The analysis is based on a systematic review and meta-analysis of individual participant data (IPD) from 3,143 children recruited to 11 randomized controlled trials of focused psychosocial support interventions in children exposed to traumatic events in LMICs, compared with children on waiting lists (so-called ‘inactive controls’). The studies recruited participants in Africa (two studies in Uganda, one study in Sierra Leone, Rwanda, Burundi, Democratic Republic of the Congo), Kosovo, Gaza, Nepal, Sri Lanka, and Indonesia.
The main outcomes examined were continuous scores in PTSD symptoms, depressive symptoms, and anxiety symptoms assessed with rating scales administered immediately (0–4 weeks) after the intervention. Secondary outcomes included: strengths (coping, hope, and social support); functional impairment; and PTSD symptoms, depressive symptoms, and anxiety symptoms assessed at follow-up (6 weeks after the end of the intervention or later). The meta-analysis of individual participant data groups children by age, gender, displacement status, regions, and household size, in order to identify which children are likely to benefit most from interventions.
- Focused psychosocial support interventions had a small, beneficial effect on PTSD symptoms (at 0-4 weeks after intervention).

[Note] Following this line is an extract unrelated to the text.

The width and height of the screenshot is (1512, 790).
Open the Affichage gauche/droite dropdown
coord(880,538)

This beneficial effect was reduced but still significant at follow-up at least six weeks after the intervention was completed. There wasn’t any effect found on depressive and anxiety symptoms at either the end of the intervention or at follow-up.

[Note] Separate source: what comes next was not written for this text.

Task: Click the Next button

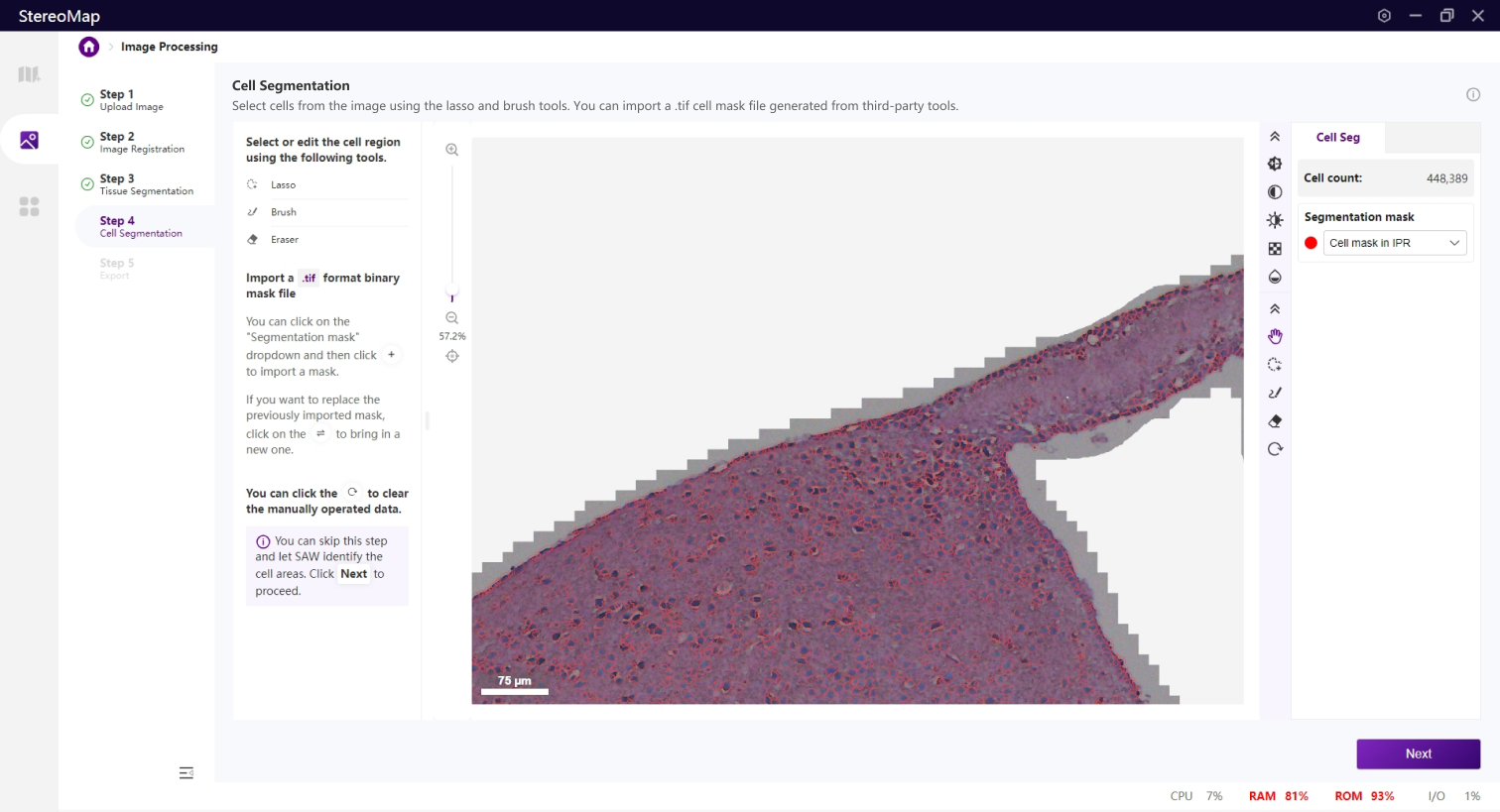Action: tap(1418, 754)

- Focused psychosocial support interventions had a beneficial effect on functional impairment. There were also significant positive effects on hope, coping, and social support (at 0-4 weeks after intervention).
- Interventions were effective across gender, age, and displacement status, but were more effective for particular subgroups, i.e. children aged 15–18 years, non-displaced children, and children living in smaller households. There weren’t any different benefit effects by gender. Additionally, no difference between interventions was identified for depressive symptoms and anxiety symptoms at endpoint and follow up for the different groups, except that focused psychosocial support interventions were associated with a significant improvement in anxiety symptoms at endpoint in the subgroup of displaced people.
The authors conclude that focused psychosocial interventions are effective in reducing PTSD and functional impairment, and in increasing hope, coping, and social support. The authors recommend that future studies focus on strengthening interventions for younger children, displaced children, and children living in larger households.